His face twisted with pain. "Look, Berina, now that we've got that settled. how about telling your pet chair to let go? My Neg is acting up, and I guess from your frown yours is, too. Let's go take the cure in your lake."
She continued to gaze silently at him after he finished. Finally she shifted uncomfortably and said, "Mark, what has to be done has to be done. Putting it off won't change its necessity or make it any easier when the putting-off has to end. Instead, it would make it much harder for me to do, because I could become attached to you awfully quickly if I allowed myself to do so."
Keaflyn was not sure the feeling was completely mutual, but Berina had an attractive way of wearing a body, to say the least.
"I wonder if we've ever been mates," he murmured.
"Stop that!" she yelped.
He chuckled. "Sorry, again . . . and what can I say, dear, after I say I'm sorry?"
Berina touched a button on her desk and the walls on either side of the office began folding into the ceiling.
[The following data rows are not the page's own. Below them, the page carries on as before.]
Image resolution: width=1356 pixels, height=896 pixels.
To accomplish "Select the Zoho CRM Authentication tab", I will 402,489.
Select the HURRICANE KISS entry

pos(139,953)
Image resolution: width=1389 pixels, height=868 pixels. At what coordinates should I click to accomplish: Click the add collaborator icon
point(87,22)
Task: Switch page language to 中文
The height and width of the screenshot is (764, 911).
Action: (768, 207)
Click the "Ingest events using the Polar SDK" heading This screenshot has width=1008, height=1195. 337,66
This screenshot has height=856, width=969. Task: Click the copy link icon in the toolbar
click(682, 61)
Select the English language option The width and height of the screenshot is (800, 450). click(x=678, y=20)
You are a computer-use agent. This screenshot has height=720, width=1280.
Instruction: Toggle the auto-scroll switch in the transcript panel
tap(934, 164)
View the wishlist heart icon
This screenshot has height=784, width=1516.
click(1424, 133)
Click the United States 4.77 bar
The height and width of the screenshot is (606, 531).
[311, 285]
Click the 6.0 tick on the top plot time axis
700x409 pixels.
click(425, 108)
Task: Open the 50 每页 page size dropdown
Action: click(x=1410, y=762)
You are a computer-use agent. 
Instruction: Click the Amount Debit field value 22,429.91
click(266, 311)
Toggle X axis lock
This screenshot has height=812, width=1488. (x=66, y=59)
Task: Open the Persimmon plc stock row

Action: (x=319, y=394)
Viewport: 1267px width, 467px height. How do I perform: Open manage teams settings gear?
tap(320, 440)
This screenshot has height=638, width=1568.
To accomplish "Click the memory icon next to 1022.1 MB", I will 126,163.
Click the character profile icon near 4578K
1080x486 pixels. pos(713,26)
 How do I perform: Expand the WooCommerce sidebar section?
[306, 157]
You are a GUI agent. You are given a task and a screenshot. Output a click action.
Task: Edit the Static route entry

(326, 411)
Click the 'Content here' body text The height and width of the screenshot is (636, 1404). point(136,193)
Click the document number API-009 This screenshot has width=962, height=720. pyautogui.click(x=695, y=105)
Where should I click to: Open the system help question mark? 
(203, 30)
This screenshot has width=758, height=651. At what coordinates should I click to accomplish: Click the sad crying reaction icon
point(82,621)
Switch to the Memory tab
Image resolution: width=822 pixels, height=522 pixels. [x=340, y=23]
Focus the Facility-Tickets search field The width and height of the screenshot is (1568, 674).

"I can't delay any longer," she said with studied briskness. "As the Calcutta told you, in suggesting that you surrender to me, your condition is understood here. And understanding brings knowledge of what must be done. Shortly, the Neg will find you are no longer useful to it." A twisted smile on his face, Keaflyn looked at the equipment being exposed by the lifting walls. There were about a half-dozen major complexes in the enlarged room. And although he had not seen their like for several hundred thousand years—such equipment never having been used on Earth—his backtrack memories enabled him to recognize them immediately.
Electronic torture devices: instrumentation that bypassed the body to hammer and slash the ego-field itself!
He couldn't quit laughing as his chair suddenly went into motion, carrying him toward one of the complexes. It was all very funny, after all, his mind gibbered at him. He had grown more or less accustomed to the idea that the pleasure-impress would degrade his ego-field to a point where, in his next life, he couldn't expect to be human. He had been thinking in terms of coming back as one of Alo Felston's cows.
But after Berina and her torture machines got through with him and permitted him to escape his body—hell, he'd be lucky to wind up as a fly, swatted at by the tails of Felston's cows!